Among other concerns, the coalition argues the new requirements will make it more difficult for clinicians to access data on patients’ previous clozapine history. Many clinicians depend on these data, which were maintained in the earlier REMS and in previous manufacturer-maintained clozapine monitoring systems.

The FDA told this news organization in a statement that the Clozapine Products Manufacturers’ Group “was not able to incorporate this data into the modified REMS database because of technical reasons. The new REMS contact center will have access to the historical data should a health care provider need the information,” the FDA said.

The FDA could not immediately provide this news organization with more detail on the nature of the “technical reasons” cited as a cause for the new hurdle that prevents clinicians from accessing these previously available data.

In a September letter to the FDA, the coalition pushed back, writing that it is “unreasonable to deny prescribers of this data that they entered. Furthermore, the lack of historical data could result in harm to patients in some circumstances.”

The coalition asked the FDA to intervene and ask the drug’s manufacturers to reinstate prescriber access to the information.

In a response to questions on this issue from this news organization, the FDA said in a written response the historical data had not been lost, but would be maintained “for record-keeping purposes.”

The FDA also said agency officials met on Oct. 10 with members of the professional organizations who authored the letter to hear their concerns about the clozapine REMS program.
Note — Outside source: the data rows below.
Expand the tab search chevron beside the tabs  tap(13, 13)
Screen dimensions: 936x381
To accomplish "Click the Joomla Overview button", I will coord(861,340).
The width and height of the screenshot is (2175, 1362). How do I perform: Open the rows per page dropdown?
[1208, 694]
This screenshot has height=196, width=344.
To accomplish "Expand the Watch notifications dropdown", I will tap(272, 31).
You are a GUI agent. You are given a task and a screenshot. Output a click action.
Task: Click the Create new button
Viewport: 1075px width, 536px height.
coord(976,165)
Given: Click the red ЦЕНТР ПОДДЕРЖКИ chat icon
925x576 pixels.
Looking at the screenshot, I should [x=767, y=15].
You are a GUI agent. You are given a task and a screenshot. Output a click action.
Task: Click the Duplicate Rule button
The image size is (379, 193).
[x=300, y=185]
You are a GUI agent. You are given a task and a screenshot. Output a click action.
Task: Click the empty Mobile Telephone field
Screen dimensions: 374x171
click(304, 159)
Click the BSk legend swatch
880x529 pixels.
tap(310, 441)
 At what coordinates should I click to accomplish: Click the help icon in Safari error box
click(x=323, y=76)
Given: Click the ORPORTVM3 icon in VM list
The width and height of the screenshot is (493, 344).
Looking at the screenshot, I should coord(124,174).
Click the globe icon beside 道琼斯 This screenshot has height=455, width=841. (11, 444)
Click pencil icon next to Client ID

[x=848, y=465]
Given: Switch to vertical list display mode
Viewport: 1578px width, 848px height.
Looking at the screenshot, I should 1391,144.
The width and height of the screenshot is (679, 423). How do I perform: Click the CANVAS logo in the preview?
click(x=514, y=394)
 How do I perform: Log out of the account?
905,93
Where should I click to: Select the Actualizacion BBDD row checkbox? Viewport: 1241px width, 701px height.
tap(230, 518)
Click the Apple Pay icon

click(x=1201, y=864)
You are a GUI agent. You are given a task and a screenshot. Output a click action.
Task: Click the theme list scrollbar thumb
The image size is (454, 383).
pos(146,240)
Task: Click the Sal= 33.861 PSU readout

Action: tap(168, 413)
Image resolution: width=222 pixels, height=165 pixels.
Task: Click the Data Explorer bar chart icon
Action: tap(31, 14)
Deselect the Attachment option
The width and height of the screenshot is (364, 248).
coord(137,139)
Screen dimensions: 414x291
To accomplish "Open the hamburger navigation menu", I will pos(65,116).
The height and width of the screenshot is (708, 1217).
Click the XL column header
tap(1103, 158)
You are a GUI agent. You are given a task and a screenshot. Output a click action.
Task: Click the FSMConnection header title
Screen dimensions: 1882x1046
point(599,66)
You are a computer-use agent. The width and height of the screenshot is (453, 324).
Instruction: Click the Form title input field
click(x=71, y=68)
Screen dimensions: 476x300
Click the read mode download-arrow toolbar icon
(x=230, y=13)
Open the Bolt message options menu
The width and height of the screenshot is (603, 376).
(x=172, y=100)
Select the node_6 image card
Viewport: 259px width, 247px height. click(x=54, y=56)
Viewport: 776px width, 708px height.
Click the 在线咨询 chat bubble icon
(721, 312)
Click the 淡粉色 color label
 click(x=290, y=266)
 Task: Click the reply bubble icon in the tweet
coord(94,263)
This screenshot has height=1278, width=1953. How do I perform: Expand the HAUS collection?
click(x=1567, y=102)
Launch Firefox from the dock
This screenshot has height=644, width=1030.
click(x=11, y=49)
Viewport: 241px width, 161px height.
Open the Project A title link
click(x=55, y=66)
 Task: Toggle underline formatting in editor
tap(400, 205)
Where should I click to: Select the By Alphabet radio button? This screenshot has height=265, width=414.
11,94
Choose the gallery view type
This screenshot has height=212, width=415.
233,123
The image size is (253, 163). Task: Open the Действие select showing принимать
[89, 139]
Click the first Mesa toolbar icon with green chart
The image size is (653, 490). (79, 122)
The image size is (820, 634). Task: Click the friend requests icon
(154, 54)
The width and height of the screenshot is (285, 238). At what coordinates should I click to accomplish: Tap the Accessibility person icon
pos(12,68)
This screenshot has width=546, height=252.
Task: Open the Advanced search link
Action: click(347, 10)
The CPMG, which has the responsibility for implementing the REMS, was also represented at the meeting, the FDA said.

“Based on concerns raised by stakeholders, the CPMG has recently begun to address some of the concerns raised in the letter including updating the prescriber/prescriber designee relationship and enrollment process to allow for a designee to be affiliated with multiple prescribers,” the FDA told this news organization.

“The recent updates also enable prescriber designees to self-enroll/create credentials, send affiliation requests to prescribers, and attest/perform functions on behalf of prescribers. It is our understanding that the CPMG is disseminating this information to stakeholders,” the agency added.

Bigger burden, bad timing

In an interview, Robert Cotes, MD, who serves as a member of the clinical expert team for Serious Mental Illness Adviser, a joint initiative of the APA and the Substance Abuse and Mental Health Services Administration, said the changes to the clozapine REMS will likely increase the administrative burden on clinicians.

In the letter to the FDA, the APA and other groups in the coalition expressed concern about patient status forms, which are five pages long. The coalition has requested that the FDA develop a form where clinicians can submit monitoring results on multiple patients at one time, with PDF forms presented in a fillable format.

“The concern is that if the workflows become more laborious for people, it could result in treatment interruptions for individuals on clozapine or potentially it may steer prescribers away from using clozapine for people who may need it,” said Dr. Cotes.

Also commenting for this news organization, Raymond C. Love, PharmD, professor and vice chair at the University of Maryland School of Pharmacy, Baltimore, emphasized the poor timing of the switch to a new clozapine REMS.

“Pharmacies are overloaded right now due to COVID tests and influenza and COVID boosters and COVID vaccinations for kids,” making it a tough time to manage the demands of the clozapine REMS re-enrollment, he said.

A version of this article first appeared on Medscape.com.